他這番話,說得老太太都紅了眼,宋風晚趴在傅沉懷里,也是緊緊抱著他,儼然是一對……
不可分離!
傅老這戒尺舉起來,也不知該不該落下。
喬望北嘆了口氣,走過去,“傅老,罷了罷了……”
想著方才那種情況,傅沉還第一時間護下了宋風晚,這兩人抱在一起,搞得他們像是來棒打鴛鴦的惡人。
“舅舅!”宋風晚紅著眼,哭出聲。
“哭什么,就挨了一下,心疼成這樣啊?這小子瞞得我們這么苦,挨一下怎么了?你這丫頭膽子也是大,和誰在一起不好,他可是……”
泡上傅聿修的親叔叔?
“舅舅,我也不是有意要瞞著你們的!”宋風晚從傅沉懷里退開,扯了扯他的衣角。
“行啦,別哭了!”喬望北真見不得她紅眼,可憐兮兮的模樣。
“喬叔,對不起。”傅沉忍著后背的劇痛,還是和喬家人道了歉,“所有事情還是我考慮不周,爸媽,我……”
“還說什么啊,你這小子,小時候那么省心,怎么長大反而不省心了……”傅老將戒尺往邊上一扔,瞧著他后背真的隱有滲血,也是心疼不止。
但是他不動手,喬望北剛才又在氣頭上,他一拳下去,傅沉討不到任何好果子吃。
最主要的是,這下子倘若不重責,接下來怕是還要挨幾下。
“怎么連我和你爸都瞞著,你膽子怎么這么大!”老太太走過去,看到他后背,心疼得眼淚都出來了。

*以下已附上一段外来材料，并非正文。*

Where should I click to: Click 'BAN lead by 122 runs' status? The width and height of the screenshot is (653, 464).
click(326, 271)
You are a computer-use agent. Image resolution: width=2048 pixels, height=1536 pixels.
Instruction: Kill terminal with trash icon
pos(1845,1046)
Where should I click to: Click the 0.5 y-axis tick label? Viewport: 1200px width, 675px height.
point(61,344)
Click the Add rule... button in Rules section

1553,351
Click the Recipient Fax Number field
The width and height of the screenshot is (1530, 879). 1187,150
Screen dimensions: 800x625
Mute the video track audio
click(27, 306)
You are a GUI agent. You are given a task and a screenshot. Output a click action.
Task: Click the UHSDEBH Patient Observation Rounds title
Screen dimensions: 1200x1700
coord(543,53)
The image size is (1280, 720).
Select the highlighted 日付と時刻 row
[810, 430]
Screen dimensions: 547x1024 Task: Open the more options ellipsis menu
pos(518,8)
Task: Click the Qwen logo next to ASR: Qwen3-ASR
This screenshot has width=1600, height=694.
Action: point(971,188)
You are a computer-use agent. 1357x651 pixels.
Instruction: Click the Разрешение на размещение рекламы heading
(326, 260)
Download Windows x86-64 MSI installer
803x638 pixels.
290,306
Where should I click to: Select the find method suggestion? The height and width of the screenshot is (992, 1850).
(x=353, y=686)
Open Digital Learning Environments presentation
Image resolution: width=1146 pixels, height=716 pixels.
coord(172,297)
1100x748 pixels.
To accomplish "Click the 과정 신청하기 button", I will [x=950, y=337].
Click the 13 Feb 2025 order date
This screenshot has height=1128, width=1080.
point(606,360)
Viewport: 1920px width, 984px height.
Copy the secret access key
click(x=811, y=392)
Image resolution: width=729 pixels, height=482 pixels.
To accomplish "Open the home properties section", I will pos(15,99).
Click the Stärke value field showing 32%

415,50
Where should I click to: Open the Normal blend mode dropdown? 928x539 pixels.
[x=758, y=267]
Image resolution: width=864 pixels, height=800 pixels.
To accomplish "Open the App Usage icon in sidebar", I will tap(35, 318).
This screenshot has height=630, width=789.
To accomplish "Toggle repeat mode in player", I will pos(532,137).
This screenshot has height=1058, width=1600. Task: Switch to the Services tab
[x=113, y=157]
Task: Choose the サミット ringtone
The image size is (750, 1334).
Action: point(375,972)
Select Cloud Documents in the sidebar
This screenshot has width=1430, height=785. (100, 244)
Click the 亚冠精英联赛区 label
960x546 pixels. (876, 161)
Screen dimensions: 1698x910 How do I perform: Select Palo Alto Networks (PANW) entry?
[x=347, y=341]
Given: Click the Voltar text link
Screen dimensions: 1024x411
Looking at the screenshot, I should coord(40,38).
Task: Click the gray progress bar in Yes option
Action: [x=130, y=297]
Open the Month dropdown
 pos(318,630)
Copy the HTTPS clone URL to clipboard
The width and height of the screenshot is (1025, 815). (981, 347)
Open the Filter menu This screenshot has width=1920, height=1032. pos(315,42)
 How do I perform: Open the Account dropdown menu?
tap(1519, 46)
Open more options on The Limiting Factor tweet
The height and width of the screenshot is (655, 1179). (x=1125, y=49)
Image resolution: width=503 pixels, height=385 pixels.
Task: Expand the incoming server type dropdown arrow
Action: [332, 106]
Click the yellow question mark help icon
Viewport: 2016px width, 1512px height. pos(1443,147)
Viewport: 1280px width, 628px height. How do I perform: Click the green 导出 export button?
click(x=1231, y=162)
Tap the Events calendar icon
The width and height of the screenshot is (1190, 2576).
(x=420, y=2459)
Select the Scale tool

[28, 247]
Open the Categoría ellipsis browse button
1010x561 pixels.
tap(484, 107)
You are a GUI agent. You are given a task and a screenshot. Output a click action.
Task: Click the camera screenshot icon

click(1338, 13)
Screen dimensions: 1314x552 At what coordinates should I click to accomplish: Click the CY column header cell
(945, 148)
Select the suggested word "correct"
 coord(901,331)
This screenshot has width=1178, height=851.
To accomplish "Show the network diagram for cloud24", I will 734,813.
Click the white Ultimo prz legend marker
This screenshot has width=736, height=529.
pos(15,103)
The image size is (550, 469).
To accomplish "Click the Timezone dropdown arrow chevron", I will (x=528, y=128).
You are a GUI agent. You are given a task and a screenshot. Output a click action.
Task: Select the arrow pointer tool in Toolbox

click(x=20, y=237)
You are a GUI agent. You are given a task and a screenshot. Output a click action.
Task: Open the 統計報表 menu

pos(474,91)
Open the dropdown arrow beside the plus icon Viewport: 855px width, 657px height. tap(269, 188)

誠如年叔所說,一開始是沒辦法捅破,后來則遇到了喬艾蕓出事,總是沒有合適的機會。
“你先坐下,我給你看看后背!”傅沉是家中老幺,又是老來子,老太太對他自然也給予了更多的疼愛。
他平素做事極其穩妥,被這么訓斥還是第一回。
喬西延站在邊上,雙手抱胸,傅家人打什么主意,他心底也清楚,其實他們也不能對傅沉如何,無非是受到欺瞞,心底憋著口氣,想發泄了。
傅老這一戒尺下來,他們也不方便繼續再說什么。
況且事情到了這一步,他們也不可能強行把兩人拆開,窩火而已。
喬西延只要想到是自己親手把表妹一步步送入狼窩虎口的,心底的火苗就一寸寸往上竄。
他伸手摸了摸放在口袋里的刻刀,咬緊后槽牙。
“媽,您別看了,我回頭自己弄一下就行。”此刻有些血跡干涸,粘著衣服,他稍微動一下都疼,這衣服里面,傷口定然猙獰可怖,他伸手阻止老太太掀自己衣服。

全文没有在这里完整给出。